TASK TO COMPLETE: A stretch of the entries below is to be set down exactly, running from the line with "Task: Click the green" through the line with "Minimize the Průběh zápasů window", both included, and no other line.

EXTRACTED RECORDS:
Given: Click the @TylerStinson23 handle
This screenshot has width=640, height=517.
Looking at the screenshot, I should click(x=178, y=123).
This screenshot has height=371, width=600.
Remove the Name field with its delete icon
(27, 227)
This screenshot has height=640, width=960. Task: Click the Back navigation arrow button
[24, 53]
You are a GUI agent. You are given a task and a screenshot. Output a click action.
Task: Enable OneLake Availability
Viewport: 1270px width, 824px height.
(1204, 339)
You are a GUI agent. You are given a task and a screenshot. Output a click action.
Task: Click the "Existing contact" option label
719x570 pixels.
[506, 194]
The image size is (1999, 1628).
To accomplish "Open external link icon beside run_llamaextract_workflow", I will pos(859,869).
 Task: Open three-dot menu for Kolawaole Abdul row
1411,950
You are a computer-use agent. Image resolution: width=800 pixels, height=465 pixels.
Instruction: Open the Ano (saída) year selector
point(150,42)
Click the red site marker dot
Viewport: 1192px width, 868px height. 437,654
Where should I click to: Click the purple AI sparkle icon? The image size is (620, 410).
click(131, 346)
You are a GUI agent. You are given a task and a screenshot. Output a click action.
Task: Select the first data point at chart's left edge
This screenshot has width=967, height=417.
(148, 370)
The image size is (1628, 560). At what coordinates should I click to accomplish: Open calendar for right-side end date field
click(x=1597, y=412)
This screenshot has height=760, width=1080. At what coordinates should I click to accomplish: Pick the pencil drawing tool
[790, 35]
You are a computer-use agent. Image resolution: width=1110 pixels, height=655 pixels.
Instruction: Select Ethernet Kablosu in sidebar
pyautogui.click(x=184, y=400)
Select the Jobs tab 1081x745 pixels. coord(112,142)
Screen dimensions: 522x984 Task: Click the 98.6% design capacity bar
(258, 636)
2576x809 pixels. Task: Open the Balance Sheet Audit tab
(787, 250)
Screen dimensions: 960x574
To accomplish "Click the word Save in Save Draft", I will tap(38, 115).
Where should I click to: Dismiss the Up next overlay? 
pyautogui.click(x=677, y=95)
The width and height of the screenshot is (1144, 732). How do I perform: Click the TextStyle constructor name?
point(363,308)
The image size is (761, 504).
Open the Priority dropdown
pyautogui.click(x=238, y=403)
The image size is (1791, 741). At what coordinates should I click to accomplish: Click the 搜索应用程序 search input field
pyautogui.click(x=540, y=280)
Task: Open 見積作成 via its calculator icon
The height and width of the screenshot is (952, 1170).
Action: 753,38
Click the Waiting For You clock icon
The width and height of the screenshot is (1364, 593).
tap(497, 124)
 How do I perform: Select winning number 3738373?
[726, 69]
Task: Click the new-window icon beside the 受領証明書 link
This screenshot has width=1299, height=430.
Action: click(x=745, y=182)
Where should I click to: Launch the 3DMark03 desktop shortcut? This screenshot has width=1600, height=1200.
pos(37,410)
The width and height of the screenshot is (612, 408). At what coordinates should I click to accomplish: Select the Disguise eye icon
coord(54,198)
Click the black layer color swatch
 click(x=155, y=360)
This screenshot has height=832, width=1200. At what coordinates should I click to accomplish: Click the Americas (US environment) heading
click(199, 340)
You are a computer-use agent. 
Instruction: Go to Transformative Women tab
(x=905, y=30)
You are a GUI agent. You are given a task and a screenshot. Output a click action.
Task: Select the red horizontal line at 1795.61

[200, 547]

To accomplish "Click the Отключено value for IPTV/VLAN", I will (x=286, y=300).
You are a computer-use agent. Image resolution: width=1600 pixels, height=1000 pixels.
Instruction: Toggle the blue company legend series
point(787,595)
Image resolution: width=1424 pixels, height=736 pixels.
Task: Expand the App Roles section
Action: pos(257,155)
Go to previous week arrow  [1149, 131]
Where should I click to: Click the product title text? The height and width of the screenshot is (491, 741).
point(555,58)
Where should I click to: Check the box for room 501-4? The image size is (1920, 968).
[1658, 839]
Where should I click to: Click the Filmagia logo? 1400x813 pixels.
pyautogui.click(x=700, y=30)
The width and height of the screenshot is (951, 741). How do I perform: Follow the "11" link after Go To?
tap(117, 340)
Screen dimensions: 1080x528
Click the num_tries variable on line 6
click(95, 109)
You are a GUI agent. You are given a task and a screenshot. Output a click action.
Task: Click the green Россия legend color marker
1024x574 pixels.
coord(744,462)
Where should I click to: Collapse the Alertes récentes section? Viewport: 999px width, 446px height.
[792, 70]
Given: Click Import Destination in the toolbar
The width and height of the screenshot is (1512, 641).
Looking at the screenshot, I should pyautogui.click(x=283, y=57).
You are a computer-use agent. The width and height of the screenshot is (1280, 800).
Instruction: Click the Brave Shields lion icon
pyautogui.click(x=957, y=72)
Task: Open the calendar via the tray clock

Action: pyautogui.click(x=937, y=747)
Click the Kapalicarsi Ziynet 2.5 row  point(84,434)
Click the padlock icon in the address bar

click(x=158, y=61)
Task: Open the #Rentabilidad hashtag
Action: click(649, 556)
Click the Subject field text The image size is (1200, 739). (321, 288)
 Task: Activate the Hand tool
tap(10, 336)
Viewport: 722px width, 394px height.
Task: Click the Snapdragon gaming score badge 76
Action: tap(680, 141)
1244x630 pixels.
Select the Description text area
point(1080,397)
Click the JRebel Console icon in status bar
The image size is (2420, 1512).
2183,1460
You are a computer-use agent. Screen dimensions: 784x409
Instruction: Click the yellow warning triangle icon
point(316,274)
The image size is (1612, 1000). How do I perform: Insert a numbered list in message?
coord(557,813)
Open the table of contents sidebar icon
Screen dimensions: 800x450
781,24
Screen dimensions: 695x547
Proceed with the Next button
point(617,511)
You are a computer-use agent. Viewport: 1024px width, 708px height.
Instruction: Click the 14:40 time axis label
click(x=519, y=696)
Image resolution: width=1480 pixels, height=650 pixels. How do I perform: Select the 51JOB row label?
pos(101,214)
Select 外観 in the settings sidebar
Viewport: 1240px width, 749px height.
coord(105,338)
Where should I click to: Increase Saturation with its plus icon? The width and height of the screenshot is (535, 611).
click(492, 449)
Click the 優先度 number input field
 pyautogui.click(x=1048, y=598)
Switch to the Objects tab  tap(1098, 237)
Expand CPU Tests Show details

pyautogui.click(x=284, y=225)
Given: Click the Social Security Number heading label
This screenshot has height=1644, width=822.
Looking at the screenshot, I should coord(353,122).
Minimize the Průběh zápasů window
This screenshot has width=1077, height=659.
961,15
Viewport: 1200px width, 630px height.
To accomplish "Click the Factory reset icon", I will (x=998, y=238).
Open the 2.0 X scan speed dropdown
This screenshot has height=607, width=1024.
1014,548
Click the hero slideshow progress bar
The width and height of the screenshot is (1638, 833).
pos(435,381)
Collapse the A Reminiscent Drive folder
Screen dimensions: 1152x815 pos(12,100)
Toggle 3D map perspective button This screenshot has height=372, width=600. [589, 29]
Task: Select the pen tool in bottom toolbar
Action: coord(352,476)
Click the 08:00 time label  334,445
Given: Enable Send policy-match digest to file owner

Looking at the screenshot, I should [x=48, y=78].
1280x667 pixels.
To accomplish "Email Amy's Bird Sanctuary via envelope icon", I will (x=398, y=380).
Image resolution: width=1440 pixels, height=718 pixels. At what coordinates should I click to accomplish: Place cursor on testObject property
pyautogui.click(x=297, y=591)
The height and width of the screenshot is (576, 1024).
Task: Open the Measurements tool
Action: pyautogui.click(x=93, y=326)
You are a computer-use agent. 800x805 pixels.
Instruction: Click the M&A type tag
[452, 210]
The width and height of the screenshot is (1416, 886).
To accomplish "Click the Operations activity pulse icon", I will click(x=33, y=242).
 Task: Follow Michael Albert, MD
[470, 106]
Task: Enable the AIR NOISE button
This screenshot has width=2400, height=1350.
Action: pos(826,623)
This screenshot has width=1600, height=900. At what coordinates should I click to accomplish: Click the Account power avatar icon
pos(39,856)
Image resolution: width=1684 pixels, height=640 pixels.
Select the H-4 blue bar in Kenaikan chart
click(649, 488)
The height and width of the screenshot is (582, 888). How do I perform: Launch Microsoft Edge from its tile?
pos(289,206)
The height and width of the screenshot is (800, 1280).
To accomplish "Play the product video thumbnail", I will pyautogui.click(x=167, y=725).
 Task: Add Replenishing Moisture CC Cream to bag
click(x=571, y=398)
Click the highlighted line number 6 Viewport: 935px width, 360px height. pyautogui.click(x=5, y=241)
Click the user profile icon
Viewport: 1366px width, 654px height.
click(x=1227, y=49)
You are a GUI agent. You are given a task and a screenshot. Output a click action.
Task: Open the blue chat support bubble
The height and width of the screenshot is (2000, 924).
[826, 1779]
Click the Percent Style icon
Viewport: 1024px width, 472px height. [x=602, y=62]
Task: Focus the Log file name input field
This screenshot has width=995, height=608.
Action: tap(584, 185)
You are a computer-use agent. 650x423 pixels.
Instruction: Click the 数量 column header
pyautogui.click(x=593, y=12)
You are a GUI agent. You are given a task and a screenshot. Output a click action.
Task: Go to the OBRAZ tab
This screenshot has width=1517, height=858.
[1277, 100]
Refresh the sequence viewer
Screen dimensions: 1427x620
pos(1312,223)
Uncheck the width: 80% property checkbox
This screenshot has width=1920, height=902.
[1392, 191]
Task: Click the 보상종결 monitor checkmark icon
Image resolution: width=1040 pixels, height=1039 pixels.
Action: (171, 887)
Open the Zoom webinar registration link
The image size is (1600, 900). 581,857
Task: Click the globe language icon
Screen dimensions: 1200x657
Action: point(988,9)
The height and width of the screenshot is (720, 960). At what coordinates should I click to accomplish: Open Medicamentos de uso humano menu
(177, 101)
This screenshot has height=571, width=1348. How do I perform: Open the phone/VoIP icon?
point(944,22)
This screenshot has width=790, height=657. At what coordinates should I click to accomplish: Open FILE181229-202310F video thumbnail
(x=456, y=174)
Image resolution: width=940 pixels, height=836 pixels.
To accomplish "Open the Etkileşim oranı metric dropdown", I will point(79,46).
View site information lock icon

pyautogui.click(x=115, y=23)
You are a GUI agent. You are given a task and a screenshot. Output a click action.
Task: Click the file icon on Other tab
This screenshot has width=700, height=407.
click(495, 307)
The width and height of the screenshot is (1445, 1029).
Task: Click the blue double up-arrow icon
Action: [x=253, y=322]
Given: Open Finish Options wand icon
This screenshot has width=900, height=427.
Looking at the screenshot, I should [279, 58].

OUTPUT OF THE TASK:
Task: Click the green Россия legend color marker
1024x574 pixels.
coord(744,462)
Where should I click to: Collapse the Alertes récentes section? Viewport: 999px width, 446px height.
[792, 70]
Given: Click Import Destination in the toolbar
The width and height of the screenshot is (1512, 641).
Looking at the screenshot, I should pyautogui.click(x=283, y=57).
You are a computer-use agent. The width and height of the screenshot is (1280, 800).
Instruction: Click the Brave Shields lion icon
pyautogui.click(x=957, y=72)
Task: Open the calendar via the tray clock

Action: pyautogui.click(x=937, y=747)
Click the Kapalicarsi Ziynet 2.5 row  point(84,434)
Click the padlock icon in the address bar

click(x=158, y=61)
Task: Open the #Rentabilidad hashtag
Action: click(649, 556)
Click the Subject field text The image size is (1200, 739). (321, 288)
 Task: Activate the Hand tool
tap(10, 336)
Viewport: 722px width, 394px height.
Task: Click the Snapdragon gaming score badge 76
Action: tap(680, 141)
1244x630 pixels.
Select the Description text area
point(1080,397)
Click the JRebel Console icon in status bar
The image size is (2420, 1512).
2183,1460
You are a computer-use agent. Screen dimensions: 784x409
Instruction: Click the yellow warning triangle icon
point(316,274)
The image size is (1612, 1000). How do I perform: Insert a numbered list in message?
coord(557,813)
Open the table of contents sidebar icon
Screen dimensions: 800x450
781,24
Screen dimensions: 695x547
Proceed with the Next button
point(617,511)
You are a computer-use agent. Viewport: 1024px width, 708px height.
Instruction: Click the 14:40 time axis label
click(x=519, y=696)
Image resolution: width=1480 pixels, height=650 pixels. How do I perform: Select the 51JOB row label?
pos(101,214)
Select 外観 in the settings sidebar
Viewport: 1240px width, 749px height.
coord(105,338)
Where should I click to: Increase Saturation with its plus icon? The width and height of the screenshot is (535, 611).
click(492, 449)
Click the 優先度 number input field
 pyautogui.click(x=1048, y=598)
Switch to the Objects tab  tap(1098, 237)
Expand CPU Tests Show details

pyautogui.click(x=284, y=225)
Given: Click the Social Security Number heading label
This screenshot has height=1644, width=822.
Looking at the screenshot, I should coord(353,122).
Minimize the Průběh zápasů window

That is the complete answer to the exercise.